Both in the EU Member States and in other countries all over the world, civil and criminal justice systems face immense challenges in providing equal protection under the law, access to a fair legal process, adequate legal representation and information about legal rights and opportunities.

DAD objectives are to provide an enhanced institutional and policy capacity for a successful European integration process, especially in the area of justice and home affairs; to promote, support and monitor institutional reform to improve the transparency, fairness, accountability and efficiency of judicial systems by strengthening the rule of law and advancing human rights for all. Our aim is to foster policy development through interdisciplinary dialogue and partnership between public institutions, academia and social actors on key issues that will shape the future legal landscape.

We focus on developing innovative pathways to improve the quality of justice for vulnerable or marginalised groups, strengthening the voices of reform-minded prosecutors, and promoting greater understanding of the civil and criminal systems. We encourage collaboration among key justice stakeholders and support projects and organizations, promoting access to justice, human rights and the rule of law through legal and policy advocacy, empirical research and education, and piloting of effective practices.


Suspects and Accused in the EU




Around nine million people are the subject of criminal justice proceedings every year in the EU. At the same time, a significant share of those suspected or accused of criminal offences are not found guilty and are never convicted.

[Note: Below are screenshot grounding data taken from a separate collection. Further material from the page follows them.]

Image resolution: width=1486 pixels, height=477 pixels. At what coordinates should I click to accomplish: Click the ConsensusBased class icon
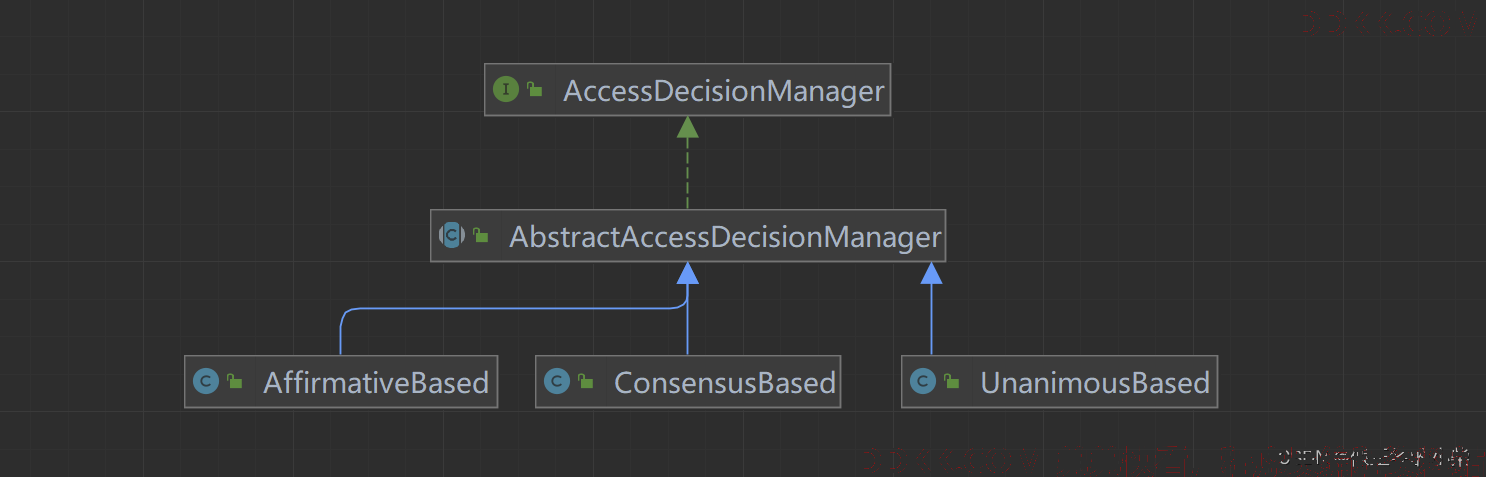557,382
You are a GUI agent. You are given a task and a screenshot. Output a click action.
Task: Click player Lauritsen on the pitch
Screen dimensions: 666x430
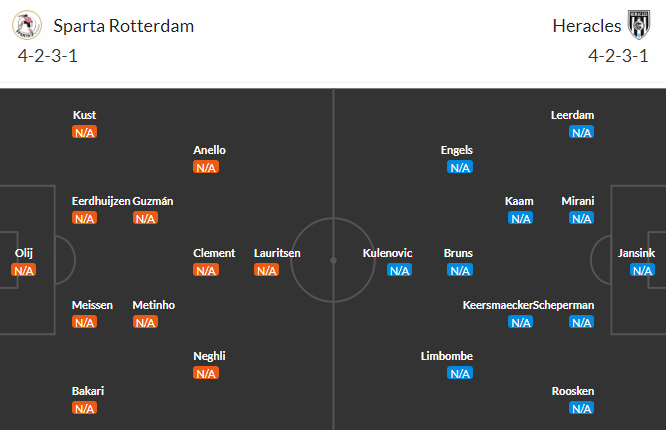tap(277, 253)
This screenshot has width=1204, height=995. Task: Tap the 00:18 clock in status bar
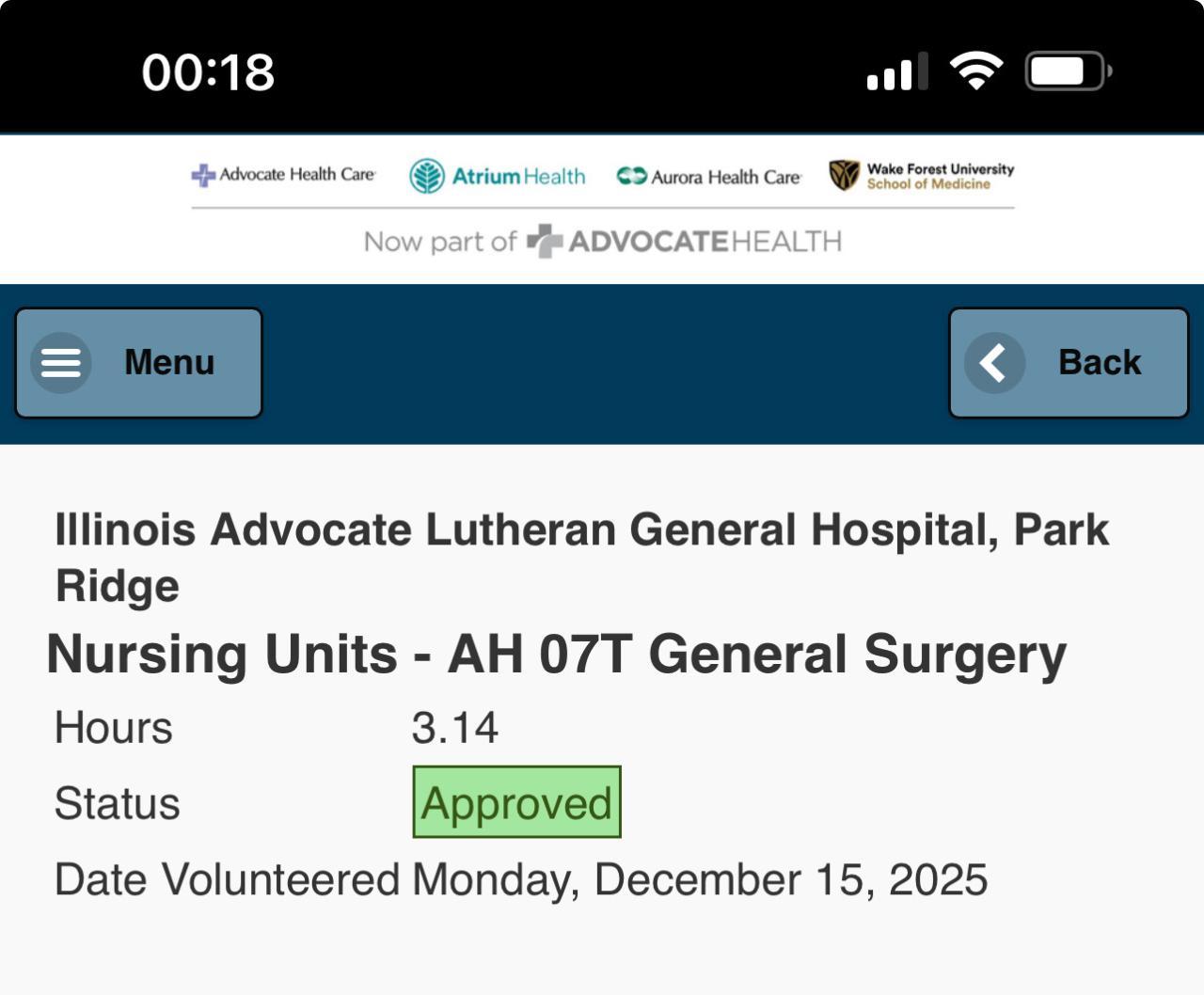pyautogui.click(x=208, y=72)
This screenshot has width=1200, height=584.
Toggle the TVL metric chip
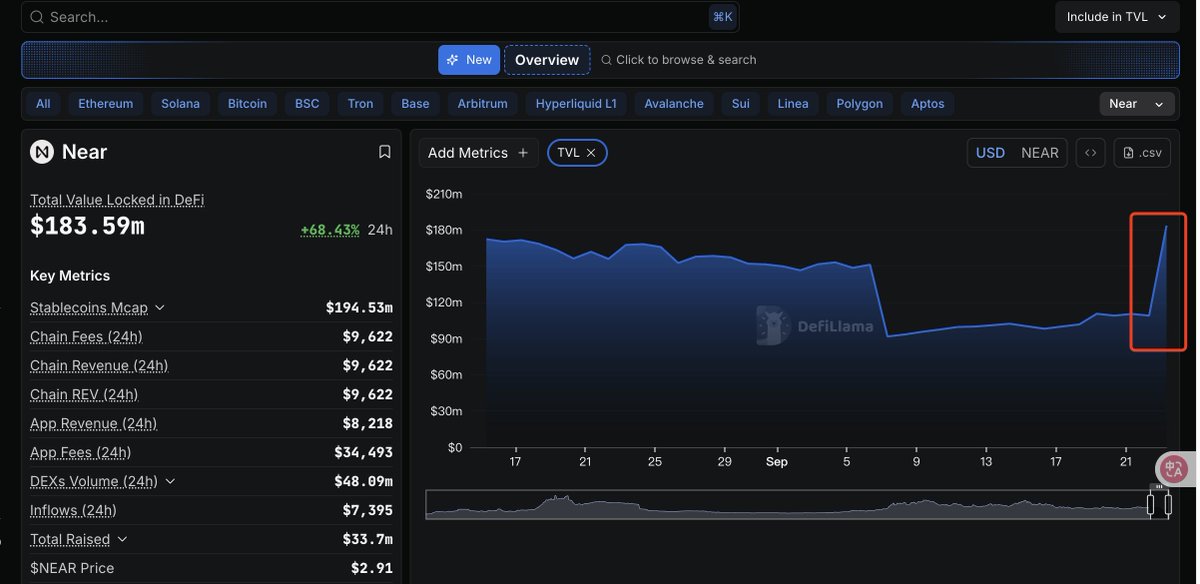(x=568, y=153)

Despite the obligation of criminal justice authorities to strictly observe the presumption of innocence, suspects and accused are always subject to certain restrictions and consequences during the criminal proceedings, most of which affect their personal and social sphere. All of these restrictions (such as remand measures or restrainig orders) have their legitimate purpose sbut can have certain negative consequences for suspects and accused: loss of job or income, additional expenses, loss of social benefits, worsened relations with family and community, etc.

Defendants such as people with intellectual and psychosocial disabilities are also exposed to a major level of vulnerability when they to come into sight of the law-enforcement and justice authorities, which might hinder their equal treatment.

Beyond its solemnity, justice remains after all an exercise, a system, a “voice”, carried out, crafted or built and expressed by humans with a correspondent level of fallibility. Be it for the defendant possibly involved in a crime or misdemeanour, the police officer arresting him/her, the lawyer trying to defend his/her rights, the public prosecutor building his/her culpability on grounds he/she retains reliable or the judge making its verdict by weaving the pros and cons and according to its own perceived rationale of the reconstructive criminal tale. 

Of course, justice should take its due course and impunity is not an option. However, all safeguards should be guaranteed to make sure rights of suspects and accused are fully respected and the criminal proceedings carried out against them are fair, also in the light of their specific condition, vulnerability or disability.